= China Academic Library and Information System =

Public service system to provide resource sharing among academic libraries in China

The China Academic Library and Information System (CALIS; 中国高等教育文献保障系统) is a resource sharing system for library consortium cooperation in China. The system was initiated in 1998 and constructed in several phases, but has been in operation since 2001 when the first phase has been completed.

== History ==
In the 1990s, China's library automation program began to take off. The Ministry of Education (MOE) decided to build a public resource sharing system under the "211 Project", and CALIS and CERNET came into being. The MOE appointed Peking University to be in charge of CALIS and Tsinghua University to be in charge of CERNET.

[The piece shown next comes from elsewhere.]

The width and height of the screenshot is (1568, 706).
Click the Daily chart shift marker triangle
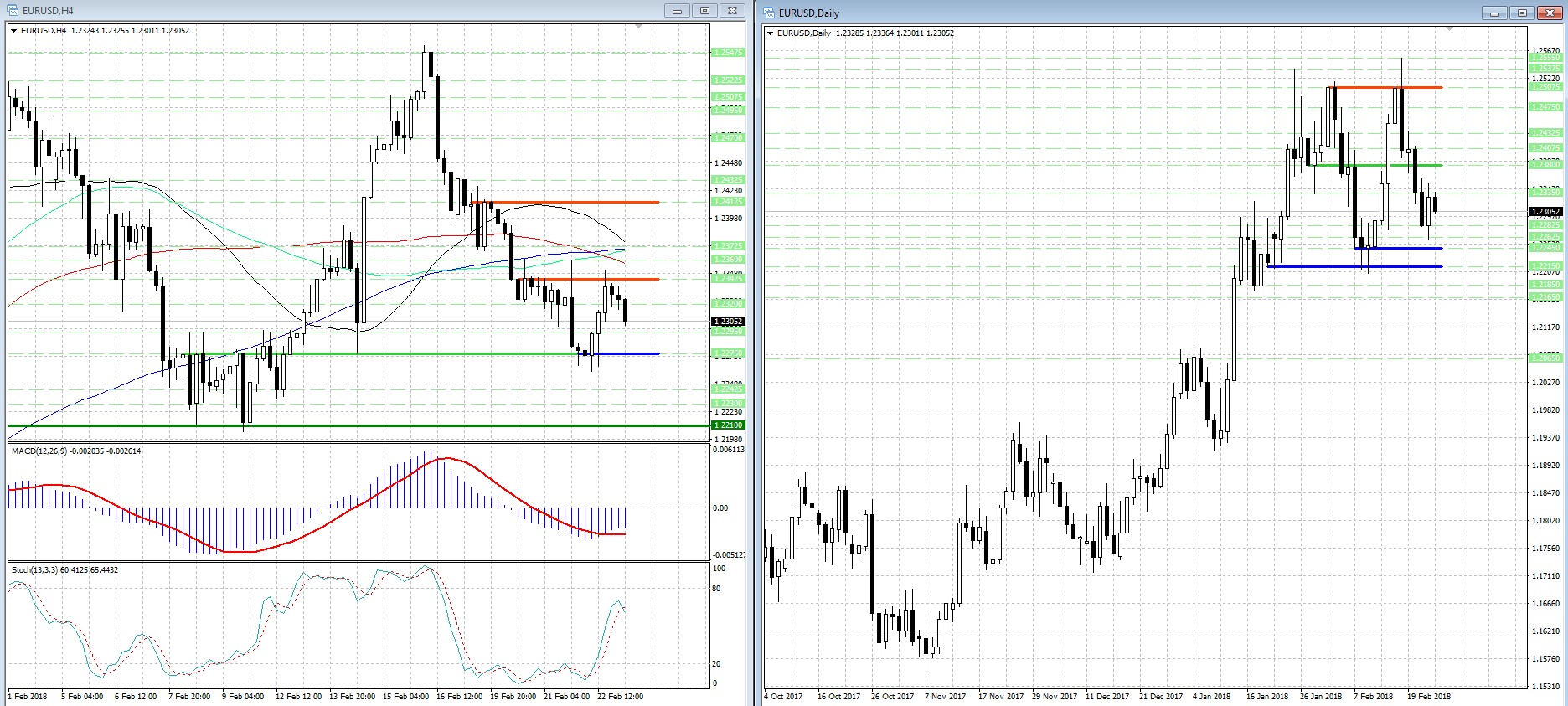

In November 1998, the National Development Planning Commission (NDPC) officially approved the construction of the CALIS project. As of July 2001, the first phase of CALIS was checked and accepted by the MOE, National Development and Reform Commission (NDRC), and the Ministry of Finance (MOF). In September 2002, the MOE, the NDRC and the MOF decided to combine the CALIS Phase II construction with the Chinese-America Digital Academic Library. The CALIS Phase II was checked and accepted in August 2006. This was followed by the Phase III that began in 2008 and was accepted in 2012. Since 2013, CALIS has been receiving long-term funding from the MOE to support operations.

== Services ==
As one of the largest resource sharing systems in the world, CALIS incorporates information from a wide range of libraries and institutions. Through information sharing, CALIS has reached out to less developed provinces such as Jilin, where 94% of the universities have joined CALIS as of CALIS Phase III.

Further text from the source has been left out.